Diabete e celiachia: cosa mangiare

È in costante aumento l’associazione di due malattie a componente autoimmunitaria come il diabete di tipo 1 e la celiachia, soprattutto fra le donne giovani; per questo è consigliato ai diabetici di tipo 1 il controllo annuale per scoprire tempestivamente l’eventuale intolleranza al glutine. La celiachia nei diabetici dà spesso sintomi lievi che vengono sottovalutati: nel 60% dei casi è asintomatica, nei restanti casi i sintomi sono costituiti da dolori addominali, diarrea o stipsi, calo di peso ma vengono spesso trascurati.
Durante il convegno che si è tenuto a Bologna gli specialisti hanno cercato una risposta alle domande sulla dieta che devono seguire i diabetici che soffrono anche di celiachia e che quindi devono assumere pochi zuccheri ed evitare il glutine.

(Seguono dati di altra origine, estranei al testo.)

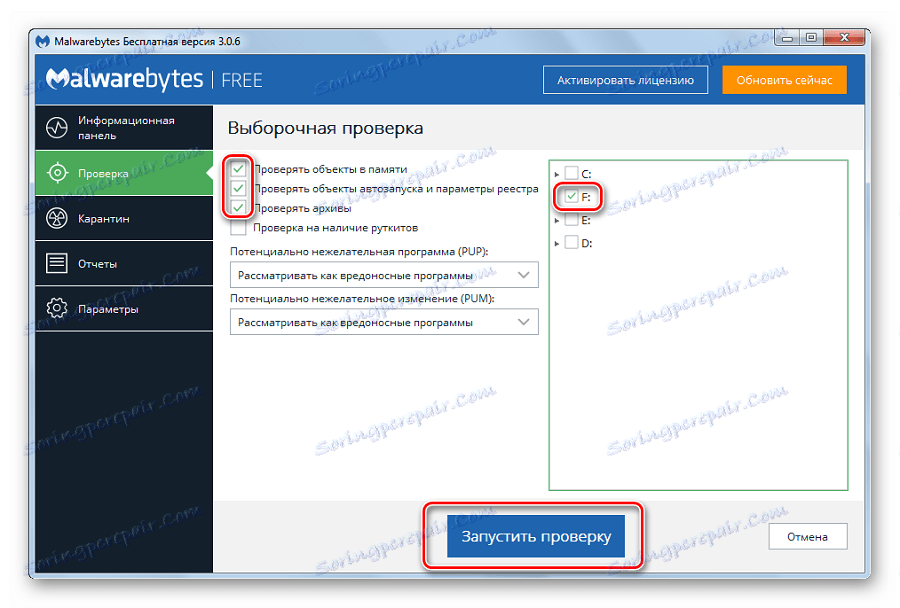Enable scanning objects in memory checkbox
The image size is (900, 608).
(x=237, y=169)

Letizia Saturni, della Scuola di specializzazione in Scienze dell’Alimentazione dell’Università Politecnica delle Marche, consiglia la dieta mediterranea senza glutine: «Perché fornisce pochi zuccheri semplici e una buona quantità di zuccheri complessi: è ricca di frutta e verdura, usa come condimento l’olio di oliva, prevede molto pesce, carni bianche, latticini, poca carne rossa e vino ai pasti; si evitano i problemi dovuti alla celiachia scegliendo cereali senza glutine come riso, mais, miglio, sorgo e cereali minori come il grano saraceno, l’amranto, la quinoa e gli pseudo-cereali come il panico».
Irene Cimma, psicoterapeuta a Torino presso l’Asl 3, affronta il problema psicologico che si pone frequentemente soprattutto fra i pazienti giovani, già messi alla prova dal diabete e quindi bisognosi di un supporto per superare gli inevitabili disagi psicologici: «Adattarsi alla diagnosi di celiachia unita a quella di diabete è un processo lungo e difficile in cui i medici curanti e la famiglia giocano un ruolo fondamentale. In questo sono di aiuto la maggiore facilità con cui oggi si riesce a somministrare l’insulina e l’abbondanza di alimenti adatti ai celiaci attualmente disponibili. Senza però trascurare il complesso aspetto psicologico del paziente cronico».